I have a question that leads on from observations on non-collapsible odds ratios. Let’s start with Greenlands example:
This figure demonstrates the flow of stratification (X is the exposure and Y is the outcome) and clearly the unconditional OR (2.25) differs from the ones conditioned on Z (2.67) and the reason is quite clear - the unconditional OR is subject to how Z redistributes across strata of X given that both X and Z are prognostic for Y. Thus the OR of 2.25 is simply an “average” OR when we do not measure other prognostic factors and Z while the conditional OR is the “average” OR when we do not measure other prognostic factors except Z. Thus we can agree that non-collapsibility implies that this is a true effect measure and collapsibility implies otherwise.
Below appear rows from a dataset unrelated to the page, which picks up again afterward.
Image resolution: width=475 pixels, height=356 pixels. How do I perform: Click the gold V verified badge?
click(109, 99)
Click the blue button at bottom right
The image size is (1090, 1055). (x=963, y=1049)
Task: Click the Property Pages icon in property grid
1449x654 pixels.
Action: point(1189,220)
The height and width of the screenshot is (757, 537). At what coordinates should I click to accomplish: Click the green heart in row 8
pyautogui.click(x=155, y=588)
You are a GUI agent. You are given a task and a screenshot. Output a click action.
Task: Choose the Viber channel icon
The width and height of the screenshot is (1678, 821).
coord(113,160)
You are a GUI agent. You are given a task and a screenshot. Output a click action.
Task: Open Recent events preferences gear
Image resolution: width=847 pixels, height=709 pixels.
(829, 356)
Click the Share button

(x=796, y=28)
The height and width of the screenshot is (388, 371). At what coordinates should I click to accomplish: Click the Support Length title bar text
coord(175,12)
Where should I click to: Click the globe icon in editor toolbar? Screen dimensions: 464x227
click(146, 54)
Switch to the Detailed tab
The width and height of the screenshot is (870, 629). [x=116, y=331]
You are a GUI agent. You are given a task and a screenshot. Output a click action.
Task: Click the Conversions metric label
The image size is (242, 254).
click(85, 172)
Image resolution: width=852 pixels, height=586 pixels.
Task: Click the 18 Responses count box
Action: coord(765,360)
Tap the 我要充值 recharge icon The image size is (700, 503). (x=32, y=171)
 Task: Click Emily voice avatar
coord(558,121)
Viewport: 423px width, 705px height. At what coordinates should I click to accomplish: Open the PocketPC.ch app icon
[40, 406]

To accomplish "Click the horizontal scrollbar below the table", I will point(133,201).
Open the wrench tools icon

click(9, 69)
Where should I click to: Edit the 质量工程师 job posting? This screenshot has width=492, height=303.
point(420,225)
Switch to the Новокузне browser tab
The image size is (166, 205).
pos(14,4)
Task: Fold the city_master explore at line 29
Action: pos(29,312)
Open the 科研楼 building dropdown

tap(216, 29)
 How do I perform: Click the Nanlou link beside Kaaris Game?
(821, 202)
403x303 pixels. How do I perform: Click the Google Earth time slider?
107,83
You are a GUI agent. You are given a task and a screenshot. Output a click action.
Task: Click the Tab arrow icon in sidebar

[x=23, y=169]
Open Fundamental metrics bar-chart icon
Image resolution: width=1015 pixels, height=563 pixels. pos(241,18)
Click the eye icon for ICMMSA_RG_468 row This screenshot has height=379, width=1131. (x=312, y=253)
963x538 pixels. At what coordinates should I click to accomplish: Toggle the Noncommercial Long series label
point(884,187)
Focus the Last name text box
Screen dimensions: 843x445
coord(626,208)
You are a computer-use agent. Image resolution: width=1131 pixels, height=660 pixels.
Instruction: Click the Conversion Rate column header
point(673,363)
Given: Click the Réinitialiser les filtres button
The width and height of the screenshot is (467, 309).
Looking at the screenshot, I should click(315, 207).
Having introduced this lets analyze the Greenland example using logistic regression and a sample size of one million:
We get the ORs as expected
1.X 2.67
1.Z 6
X#Z 1
_cons 0.25 (baseline odds)
These are the same results from Greenland
Now lets randomly select a sample of 400 from this million participants and run the regression again
We get the ORs as follows
1.X 1.30
1.Z 2.74
X#Z 2.76 (P=0.022)
_cons 0.46 (baseline odds)
Without the interaction we get back to a closer estimation of reality which is:
1.X 2.13
1.Z 4.35
_cons 0.35 (baseline odds)
Each time we select a sample of 400 this interaction term varies widely. The average OR remains reasonable without the interaction but seems ridiculous with it and the interaction is basically a consequence of random redistribution of strata so does this mean that interactions are not meaningful since they are simply due to random error?